**SHORT PROBLEM**: Can you lay out the stretch from the line containing "Task: Click the gray Richtung legend square" through the line containing "Action: click(x=679, y=51)" as a Markdown table with the columns Row and Line? Skip any blank lines, and leave the pictures out of your answer.

**GIVEN ENTRIES**:
########

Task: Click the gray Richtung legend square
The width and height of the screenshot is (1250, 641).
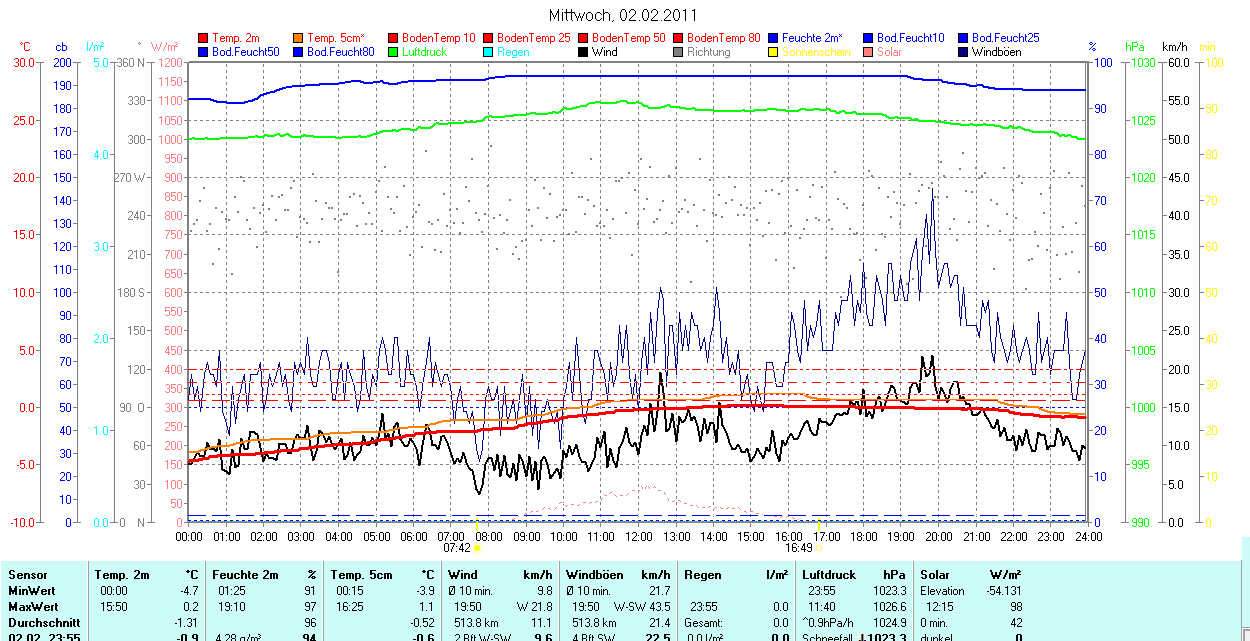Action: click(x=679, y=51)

########

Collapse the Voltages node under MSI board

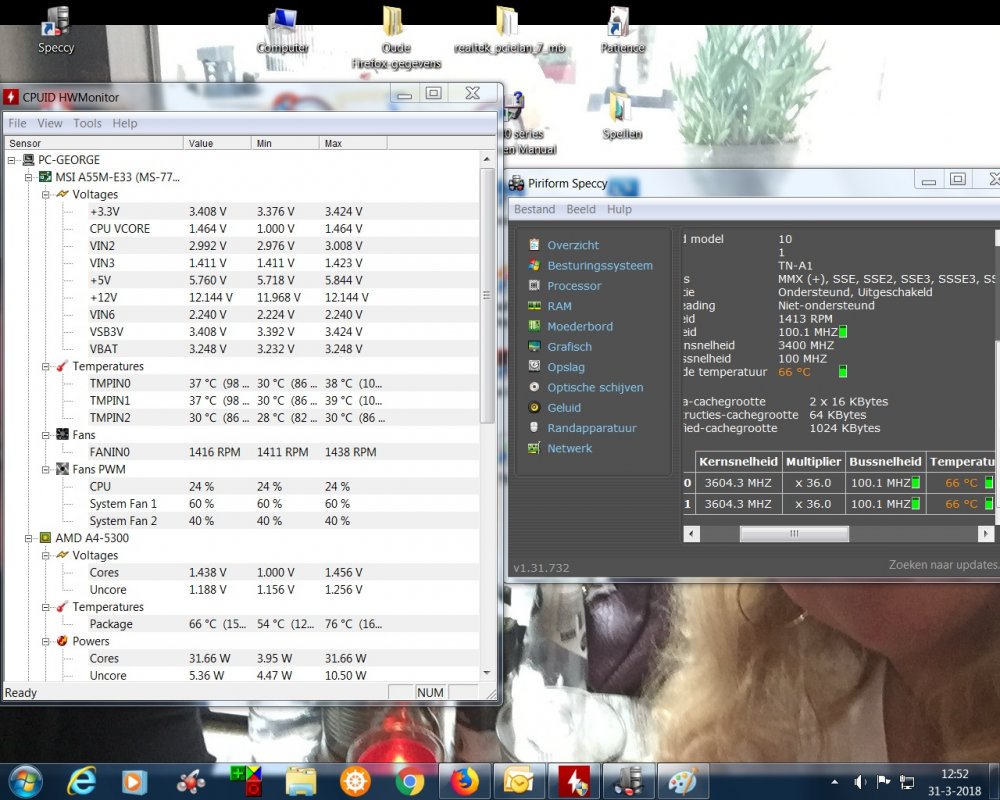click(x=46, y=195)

########

**OUTPUT OF THE TASK**:
| Row | Line |
|---|---|
| 1 | Task: Click the gray Richtung legend square |
| 2 | The width and height of the screenshot is (1250, 641). |
| 3 | Action: click(x=679, y=51) |